Several methods of HRV analysis are available. Two of these, time domain and frequency domain analysis, are well known and widely used.3 Time domain analysis is the simplest analysis. HRV includes fast fluctuation mediated by parasympathetic nervous activity and slow fluctuation mediated by both parasympathetic and sympathetic nervous activities. Differences in successive N-N intervals indicate fast fluctuation, and differences in all N-N intervals from the mean N-N interval indicate slow fluctuation. In time domain analysis, the square root of mean differences in successive N-N intervals squared is called RMSSD (root mean square of successive difference of R-R interval) and reflects activity of the sympathetic nervous system.3 Similarly, the percentage of intervals in which the difference from successive intervals is longer than 50 milliseconds is called pNN50, indicating fast N-N interval change, and similar to RMSSD, reflects activity of the parasympathetic nervous system3 (Table 1).

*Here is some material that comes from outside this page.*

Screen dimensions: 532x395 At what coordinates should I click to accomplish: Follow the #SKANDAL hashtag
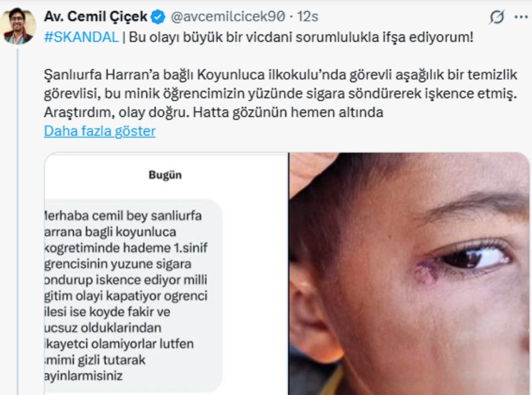point(81,37)
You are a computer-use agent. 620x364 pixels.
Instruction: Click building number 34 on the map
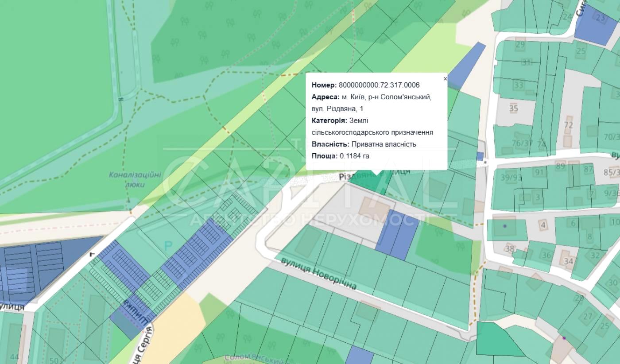pos(568,261)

Frequency domain analysis is performed by using (1) power spectral analysis, a nonparametric method that includes fast Fourier transformation, or (2) parametric methods.4 In frequency domain analysis, components of different frequencies as well as the total area of all spectral components are obtained. Spectral components contain ultra low-frequency, very low-frequency, low-frequency (LF), and high-frequency (HF) components. HF and LF components are often expressed in normalized units (nu), which represent the relative value of each power component in proportion to the total power minus the very low-frequency component.3 Using normalized units in HF and LF can minimize the effects of the changes in total power on the values of the LF and HF components.3 Thus, expression in normalized units is recommended, especially when changes in HF and LF components are compared in the same patient.3 HF is thought to reflect parasympathetic nervous activity, whereas LF contains components of both sympathetic and parasympathetic nervous activity.5 LF is a marker of sympathetic modulation, especially when LF is expressed in normalized units.3 The LF:HF ratio reflects sympathetic-parasympathetic nervous balance or sympathetic modulations3 (Table 1). Short-time recordings of 5 minutes are generally used for calculation of RMSSD and pNN50 and for frequency domain analysis.3
Changes in HRV may be associated with cardiac complications in patients with cardiac disease. Some investigators have suggested that reduced HF is a predictive marker for ventricular tachycar-dia6–8 in specific patients, such as patients with coronary disease7 or hypertrophic cardiomyopathy,6 although the data are not consistent. Huikuri et al9 suggested that reduced LF, indicating sympathetic nerve activity, is associated with sustained ventricular tachycardia or cardiac arrest and that HF is not. However, these inconsistent findings may be due to variations in the method of HRV analysis, underlying disease, and types of arrhythmia. Although no evidence of which component (HF or LF) has the strongest association with fatal arrhythmia is conclusive, alterations in autonomic nervous balance are clearly associated with fatal arrhythmia in specific patients.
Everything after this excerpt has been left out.